The new e-RUPI solution, launched by Prime Minister Narendra Modi today, is a QR code or SMS-based e-voucher that directly arrives in a person’s mobile phone with the beneficiary’s information embedded within.
A platform for accepting payments via the internet and without the need for an internet connection has been developed by the NPCI, the retail payment nodal agency, together with other government departments on the UPI platform.
Under the current programme, government subsidies to the direct benefit transfers (DBT) are disbursed to people through Jan Dhan accounts. Once the DBT funds are added to the beneficiaries’ accounts, the beneficiaries withdraw the money. The government made a massive DBT transfer of Rs 2.96 lakh crore in 2020-21, which experts say is one of the reasons for the economy’s high cash levels.
As far as the end-user beneficiaries are concerned, there is no need to withdraw cash to get vouchers, as the e-RUPI vouchers are available to them. If DBT is successful, we could see e-RUPI adoption for many other services and payments like DBT in rural and semi-urban areas.
Stronger controls may be required to monitor any potential fraud, according to Bharat Panchal, chief risk officer of financial technology company FIS. Once such pre-paid instruments start moving from one hand to another, it would be extremely difficult to trace.
“It would be effective to match the beneficiary’s details at the time of redemption to ensure that the true beneficiary is only utilising it and not someone else,” he recommends.

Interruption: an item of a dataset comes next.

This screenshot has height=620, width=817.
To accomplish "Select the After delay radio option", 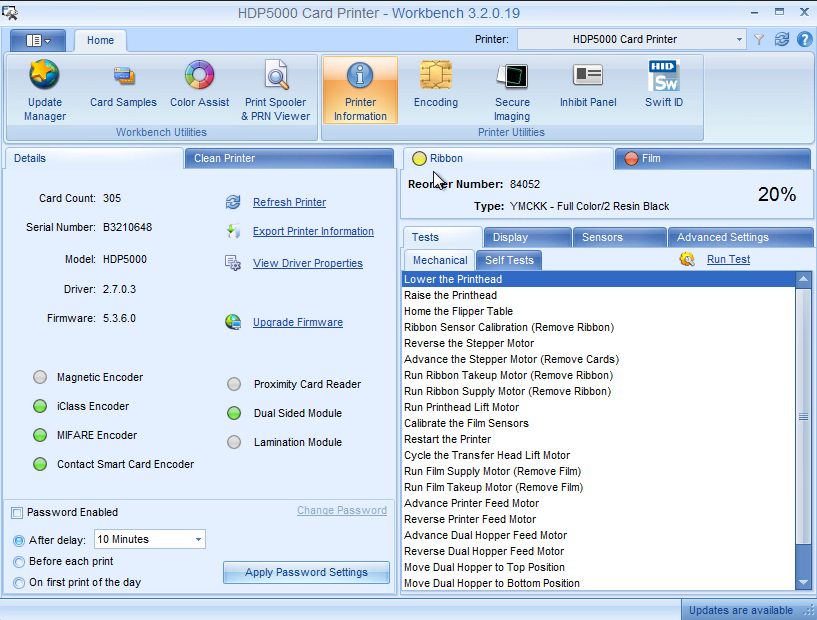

In 2020-21, despite digitization initiatives in the payment space, the GDP will have already passed the 14 per cent mark in terms of cash flow. In contrast to the pre-demonetisation level of 12%, the cash to GDP ratio today is at 14.6%, which is substantially higher.
Cash in the system as a percentage of GDP is an important indicator to look at when measuring the circulation currency.
The weakest link in the digital payments chain is smaller towns and cities. Bank branches are located in remote locations in smaller cities, and the ATM network is also very limited. This forces individuals to withdraw cash in one transaction to cover their monthly expenses.
Additionally, there are tax implications associated with the banking correspondent model, which serves as a link between bank branches and account holders. For example, a bank clerk who withdraws money from accounts exceeding Rs 20 lakh during the course of a financial year has to pay TDS at the rate of 2% on cash. Withdrawals of more than Rs 1 crore in a financial year will increase your TDS rate to 5%.
As small-time traders and kirana store wallas, banking correspondents rarely file tax returns. This has caused the vast majority of banking representatives to restrict their business to amounts below Rs 20 lakh to avoid questions from bank employees.